The effect of antiretroviral therapy (ART) and therapy interruption on myeloid cell traffic out of the central nervous system (CNS) with human immunodeficiency virus (HIV) and simian immunodeficiency virus (SIV) infection are understudied. Using intracisternal (i.c.) injection of dual-colored fluorescent superparamagnetic iron oxide nanoparticles (SPION) in SIV-infected macaques early (12-14 dpi) and late (30 days before sacrifice) we studied CNS macrophage viral infection, turnover, and traffic out. SPION are preferentially taken up by perivascular, meningeal, and choroid plexus macrophages. In non-infected macaques, SPION+ macrophages can traffic out of the CNS to the periphery (deep cervical lymph node (dcLN), spleen, and dorsal root ganglia (DRG)), but accumulate in the CNS with SIV infection. ART reduces the accumulation of CNS SPION+ perivascular macrophages but not meningeal or choroid plexus macrophages. ART interruption does not affect the number of SPION+ perivascular and choroid plexus but the number of SPION+ meningeal macrophages increase. ART eliminates SIV-RNA perivascular macrophages, but few scattered RNA+ macrophages in the meninges and choroid plexus remain. With ART interruption, perivascular macrophages remain SIV- but scattered SIV+ meningeal and choroid plexus macrophages exist. In non-infected animals SPION+ macrophages traffic to dcLN, spleen, and DRG at a rate that is decreased with SIV infection and AIDS. SIV-RNA+ SPION+ macrophages that traffic out of the CNS are eliminated by ART and do not rebound with ART interruption.

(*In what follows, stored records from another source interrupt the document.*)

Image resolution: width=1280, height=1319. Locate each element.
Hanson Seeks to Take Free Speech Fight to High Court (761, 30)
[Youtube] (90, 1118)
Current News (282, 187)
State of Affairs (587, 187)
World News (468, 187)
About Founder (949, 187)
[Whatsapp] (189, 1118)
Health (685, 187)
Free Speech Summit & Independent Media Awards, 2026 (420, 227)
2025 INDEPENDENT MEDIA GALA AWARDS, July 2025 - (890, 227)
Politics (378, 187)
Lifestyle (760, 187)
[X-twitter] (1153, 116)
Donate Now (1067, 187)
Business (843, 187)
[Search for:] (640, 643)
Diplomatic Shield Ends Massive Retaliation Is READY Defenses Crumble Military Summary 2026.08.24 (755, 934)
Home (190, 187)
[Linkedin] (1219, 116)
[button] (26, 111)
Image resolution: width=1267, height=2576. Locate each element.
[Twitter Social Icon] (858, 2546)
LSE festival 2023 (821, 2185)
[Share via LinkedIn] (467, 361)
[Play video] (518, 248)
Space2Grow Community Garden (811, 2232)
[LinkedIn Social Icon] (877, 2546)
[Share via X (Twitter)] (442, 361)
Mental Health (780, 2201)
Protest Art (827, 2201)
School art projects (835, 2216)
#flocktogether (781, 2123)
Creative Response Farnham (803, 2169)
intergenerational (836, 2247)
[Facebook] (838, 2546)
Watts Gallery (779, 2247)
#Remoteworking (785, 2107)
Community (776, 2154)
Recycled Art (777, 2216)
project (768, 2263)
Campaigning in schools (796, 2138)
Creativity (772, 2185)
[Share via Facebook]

Using two different colored SPION to study the establishment of CNS SIV viral reservoirs, we find greater numbers of early SPION+ macrophages within and outside of the CNS with SIVE, ART, and ART interruption. These data are consistent with SIV-infected perivascular macrophages establishing an early viral reservoir, and continual viral seeding of the meninges and choroid plexus during infection. These findings are consistent with ART reducing traffic of infected macrophages out of the CNS, clearing the CNS perivascular macrophage viral reservoir but not SIV-RNA+ macrophages in meninges and choroid plexus that can rebound with ART interruption.